The fund’s use of low carbon funds is not the only strand to the fund’s ESG (environmental social and corporate governance) policy however. We have committed to invest c. £70m in renewable energy infrastructure, which the fund believes will deliver the required returns for the fund, but will also make a meaningful and impactful contribution to positive environmental practices. The level of the fund’s investments in renewable energy also remain under regular review. The fund takes its stewardship duties extremely seriously, and is a tier 1 signatory to the Financial Reporting Council UK Stewardship Code.

 

The fund firmly believes that engagement with companies who display undesirable characteristics or behaviours is the best way to effect change, and is therefore a member of the Local Authority Pension Fund Forum, (LAPFF), who carry out engagement activities on behalf of local government pension funds.  The LAPFF is one of the largest collaborative engagement groups, with 79 member funds, who hold around £230bn in funds under management.  They engage regularly with a variety of companies, including work to encourage companies to align their business models with a 2°C scenario and for an orderly transition to a low-carbon economy.  The LAPFF believes in engagement activities as opposed to divestment, as divestment could lead to investors having no leverage to influence and encourage positive behaviours.
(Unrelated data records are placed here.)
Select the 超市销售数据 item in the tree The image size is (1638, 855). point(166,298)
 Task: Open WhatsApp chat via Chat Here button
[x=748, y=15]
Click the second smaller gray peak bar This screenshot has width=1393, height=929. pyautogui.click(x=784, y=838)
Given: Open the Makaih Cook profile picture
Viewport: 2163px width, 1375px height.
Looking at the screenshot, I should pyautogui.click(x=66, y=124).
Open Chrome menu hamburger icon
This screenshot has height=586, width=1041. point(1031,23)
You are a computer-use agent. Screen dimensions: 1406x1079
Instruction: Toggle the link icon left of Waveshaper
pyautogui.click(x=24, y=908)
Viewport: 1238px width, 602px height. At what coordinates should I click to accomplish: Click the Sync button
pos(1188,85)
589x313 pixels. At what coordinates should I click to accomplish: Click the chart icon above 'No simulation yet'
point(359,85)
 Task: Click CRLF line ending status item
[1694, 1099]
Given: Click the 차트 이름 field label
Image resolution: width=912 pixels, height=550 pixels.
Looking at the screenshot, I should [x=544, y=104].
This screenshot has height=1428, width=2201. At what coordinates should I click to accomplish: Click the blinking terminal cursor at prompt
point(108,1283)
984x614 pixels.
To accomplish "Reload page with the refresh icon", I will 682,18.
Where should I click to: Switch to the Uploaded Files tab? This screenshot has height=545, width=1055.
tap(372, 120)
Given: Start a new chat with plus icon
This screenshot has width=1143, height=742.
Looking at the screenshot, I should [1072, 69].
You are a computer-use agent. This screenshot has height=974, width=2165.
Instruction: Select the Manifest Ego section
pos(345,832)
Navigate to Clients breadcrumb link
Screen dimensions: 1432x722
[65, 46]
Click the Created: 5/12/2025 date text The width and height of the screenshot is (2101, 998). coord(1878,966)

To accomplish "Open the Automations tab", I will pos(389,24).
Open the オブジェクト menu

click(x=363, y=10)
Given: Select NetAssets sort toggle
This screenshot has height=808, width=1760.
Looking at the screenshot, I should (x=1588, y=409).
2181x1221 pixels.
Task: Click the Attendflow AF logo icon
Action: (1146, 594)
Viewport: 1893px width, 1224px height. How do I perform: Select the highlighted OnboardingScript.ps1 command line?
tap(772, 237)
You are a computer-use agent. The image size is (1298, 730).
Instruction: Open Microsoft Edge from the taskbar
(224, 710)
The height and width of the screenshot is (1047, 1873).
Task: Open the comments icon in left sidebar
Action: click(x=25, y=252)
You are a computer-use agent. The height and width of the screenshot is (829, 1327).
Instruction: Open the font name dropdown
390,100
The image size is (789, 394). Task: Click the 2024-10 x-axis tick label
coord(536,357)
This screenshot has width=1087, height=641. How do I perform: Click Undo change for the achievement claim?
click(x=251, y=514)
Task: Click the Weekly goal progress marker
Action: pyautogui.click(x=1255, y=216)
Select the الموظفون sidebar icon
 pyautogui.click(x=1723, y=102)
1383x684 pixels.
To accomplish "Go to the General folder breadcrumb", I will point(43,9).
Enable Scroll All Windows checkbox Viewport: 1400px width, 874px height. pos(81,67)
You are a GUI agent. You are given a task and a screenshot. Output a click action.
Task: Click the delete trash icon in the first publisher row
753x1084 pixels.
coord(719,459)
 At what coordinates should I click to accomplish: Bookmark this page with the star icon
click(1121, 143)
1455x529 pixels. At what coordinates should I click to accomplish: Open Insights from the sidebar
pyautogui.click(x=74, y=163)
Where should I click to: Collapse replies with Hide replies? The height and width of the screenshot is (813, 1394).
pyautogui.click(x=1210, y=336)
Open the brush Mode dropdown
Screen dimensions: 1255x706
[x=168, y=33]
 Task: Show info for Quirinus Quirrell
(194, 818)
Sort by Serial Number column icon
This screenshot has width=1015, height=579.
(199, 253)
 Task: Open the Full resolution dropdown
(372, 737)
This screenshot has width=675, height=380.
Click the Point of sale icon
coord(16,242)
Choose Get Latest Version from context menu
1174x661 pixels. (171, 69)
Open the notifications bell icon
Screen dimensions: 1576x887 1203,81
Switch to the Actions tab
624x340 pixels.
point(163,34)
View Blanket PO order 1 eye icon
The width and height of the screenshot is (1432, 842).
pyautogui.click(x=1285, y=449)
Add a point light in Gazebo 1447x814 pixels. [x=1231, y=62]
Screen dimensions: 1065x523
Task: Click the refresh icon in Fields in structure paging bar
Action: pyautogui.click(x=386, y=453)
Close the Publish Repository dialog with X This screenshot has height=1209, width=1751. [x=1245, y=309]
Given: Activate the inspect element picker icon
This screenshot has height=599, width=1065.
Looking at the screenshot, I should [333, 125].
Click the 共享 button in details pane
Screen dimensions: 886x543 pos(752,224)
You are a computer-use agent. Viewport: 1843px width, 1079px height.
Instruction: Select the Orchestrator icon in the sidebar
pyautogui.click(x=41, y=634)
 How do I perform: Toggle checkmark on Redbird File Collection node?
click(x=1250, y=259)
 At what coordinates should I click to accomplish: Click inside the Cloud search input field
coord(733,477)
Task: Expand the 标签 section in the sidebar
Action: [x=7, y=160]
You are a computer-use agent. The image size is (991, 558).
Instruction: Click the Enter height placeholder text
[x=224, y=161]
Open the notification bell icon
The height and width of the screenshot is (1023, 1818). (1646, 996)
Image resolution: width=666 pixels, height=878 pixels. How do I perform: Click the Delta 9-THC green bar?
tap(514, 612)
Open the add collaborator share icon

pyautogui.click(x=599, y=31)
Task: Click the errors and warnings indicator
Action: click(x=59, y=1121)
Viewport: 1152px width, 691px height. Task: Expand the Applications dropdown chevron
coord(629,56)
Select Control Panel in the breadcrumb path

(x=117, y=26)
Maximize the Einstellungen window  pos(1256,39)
The Fund would draw a parallel between this type of activity and the engagement that the Fund and Friends of the Earth have had in recent years.”

 

Friends of the Earth confirmed they would look in greater detail at the position of the Fund, as outlined by the Chair. 

 

In response to a question by Friends of the Earth, the Fund’s Investment Consultant, Mercer, confirmed that if the Fund was to switch to the RAFI’s low carbon index variant, as per the recommendation in Item 7, that would significantly reduce the overall carbon intensity footprint of these investments by 50%.